Anyways, Yoooo, you don't know howww loooonnng I've been trying to find out the name of this song/artist, let alone see the vid! Wowzers. I know I'm probably mad late and all but whatev, I feel so satisfied now that I've scratched this itch lol!
ps: the beat is by the neptunes ^_^ (whom of which I am in absolute love w/!)


♥--->Staize XOXO

Wednesday, February 18, 2009

Music is my anti drug...

If I wasn't in love with these men and their music before, I am now. :-)


The Dream is just the bomb (yea I said it) either way! Then he conjured this vid up. The graphics are sooo ill, and the girls are doing the exact dances I do to this song! lol I'm loving it. ♥ ♥

Kid Cudi, wowzers. He's the coolest. I swear I never get tired of his mixtape, *Thanx again Taz* and too bad Day & Nite is widely know solely for Jim Jones. SMH LOL Can't wait till he truly shines!


♥--->Staize XOXO

Unexpected downfall

College..ahh how I love thee :-\

Feeling tired and defeated, I must say that I was ready to let it all go to hell this afternoon. After studying for the past week, (well I guess intensively for the past few days), I predict that I failed my two spanish exams. Now I imagine for those of who may not know me well, you may think, "hey well it is kind of a hard subject", or "Screw it! It only the first two tests." But if you were scholarly you would understand me when I say that I'm pissed that I couldn't buss those joints out with a bang.
smh WILL THE MADNESS EVER END? I know I may have overreacted this morning when I decided to just go straight home to waldorf right after my 2nd spanish class but I was simply too through. Once I regained my composure and quit my complaining in Kohlya's ear, I decided I need extra assistance. Whether it be a tutor or just reading my 1st spanish book in its complete entirety during the rest of the semester, thats what its gonna have to be. I've had a handle of Spanish all this time and frankly, I'd be damned if I got anything lower than a B in these joints.
SMH x 2

On to other news:
This past weekend was lovely of course! Spoiling was definitely done on both our parts and we surely enjoyed each other's company ;o). I got to see my girl Taz and once again made a failed attempt to hit the bars on route 1. Like Bri did, I should've stayed my ass in the apartment. smh. Oh well, another lesson learned i guess. Gotta follow my intuition more often.

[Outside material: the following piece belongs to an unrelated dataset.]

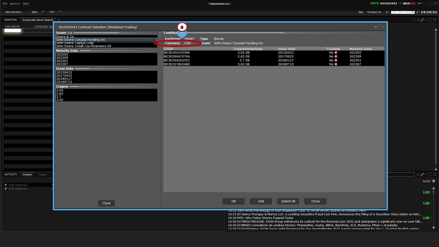Click the add new tab plus icon

pyautogui.click(x=58, y=20)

This weekend I'll be attending a date auction for The Echelon Fashion Society. I think it should be fun and hope that a lot of people come. Maybe I'm partial cuz I did used to be apart of the exec board, (recently resigned for focus purposes), but I do believe it will be a great show!

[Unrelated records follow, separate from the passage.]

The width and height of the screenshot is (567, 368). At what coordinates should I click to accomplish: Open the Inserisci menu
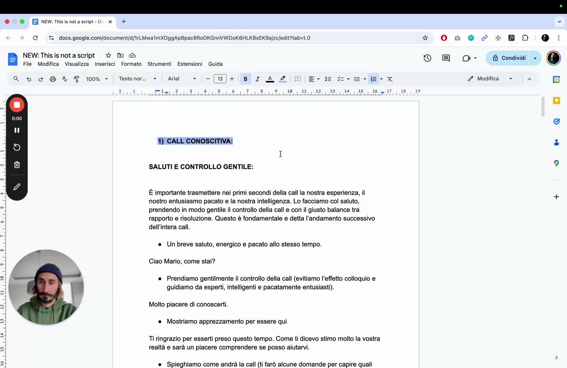(x=105, y=64)

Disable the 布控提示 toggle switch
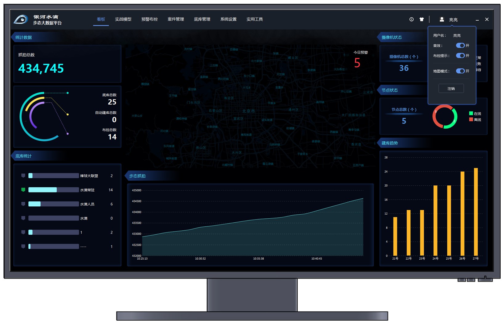(x=460, y=56)
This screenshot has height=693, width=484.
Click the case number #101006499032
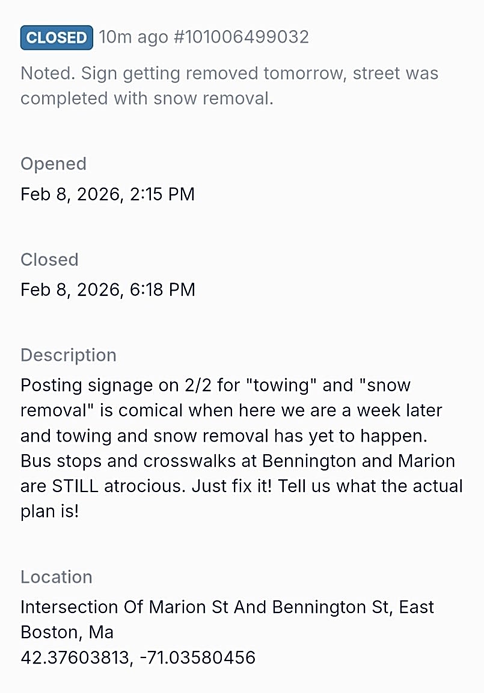240,37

Hope to see u all there UMD!!
*except for those I don't wanna see, which is like 1/2 of the campus* :-P lol

♥--->Staize XOXO

Saturday, February 7, 2009

At your best...

You're a positive motivating force within my life... should you ever feel the need to wonder why, let me know.Aaliyah

Checkin in for the first time in damn near a month, its Staize. lol Hope u remember me.
Anyways sooo theres been a couple of things thats happened since I went back to Terpville. Back in class yadayada whoo hoo, decided I needed to get serious about being closer to GOD and found out I might have to move back home next semester. Otherwise, all has been well. For my birthday, my friends and I all went out, didn't make it to the party but still had a good time (pics on facebook ;-) ). My boobie bought me some sweet gifts, a DVD for the Family that Preys, and A voice recorder for classes, and took me out to eat (also pics on facebook). Once school started I did my best to stay in and study more often, and pretty much did so. But the few times I did step out, it never really turned out how I thought it would. lol but hey, thats the way it goes sometimes....

I guess what I'm really tryin to say is maybe its time for me to kick it indoors for a lil bit. Sometimes I feel like going out to the Bars and/or clubs is becoming played out. Not to say I won't want to go out again anytime soon, but maybe its a sign that I need to chill for a bit. ;-\

Que Será Será...
Now that Valentines Day is upon us all I guess I should speak of all things lovey dovey aye? Nah, I've never been too much of the corny romantic, but I will admit that I can be the hopeless type. The picture above is actually me and kohlya's first gifts to each other from valentines day. Idk, I just feel like the pic is soo.. us. Among other pics of course. But this pic just fit as my theme for this week. I don't know where me and Kohlya will be a month and or year from now. We're not perfect, we surely have been through it (well maybe not as bad as others). But at our best, we are love. Yea yea yea, so that last statement was corny, but true too. In relationships, good or bad, lustful or abusive when things are good, they're really good. And I'm happy to say that thats where me and bookie are right now. (I'm not condoning the abusive stuff, but simply stating the facts.) He may get on my nerves sometimes, but as long as its safe, normal and healthy, I sure don't mind going through it with him.

He's truly one of my best friends that I can tell anything, and right now in my life, I do not take that for granted. Due to recent discoveries and unfortunate series of events, I've come to figure out that some people I called the best, weren't really the best at all. And out of alot of people in my life currently, he's actually someone who I can say truly does look out for me and my best interest along with his own. He knows how to balance it and be the best that he can be. I pray every night that he can go on and continue being the sweetheart he is and only grow wiser and wealthier with time.

This Valentines weekend, I plan to make special because you know what he deserves it, and I already know I'll be getting the royal treatment anyway. Why not give it in return? So this Valentines Day, I ask to all those girls who are with some pretty good men, to put aside what bad they've done in the past. Because if it doesn't outweigh the good, its not worth bringing up this week. (Disclaimer: Uhhh but um, don't get me wrong, if he friggs up, then frigg him up and move on/get urs girl, more fish in the sea, MORE FISH IN THE DAMN SEA)lol


Simply put, At his best, he is love.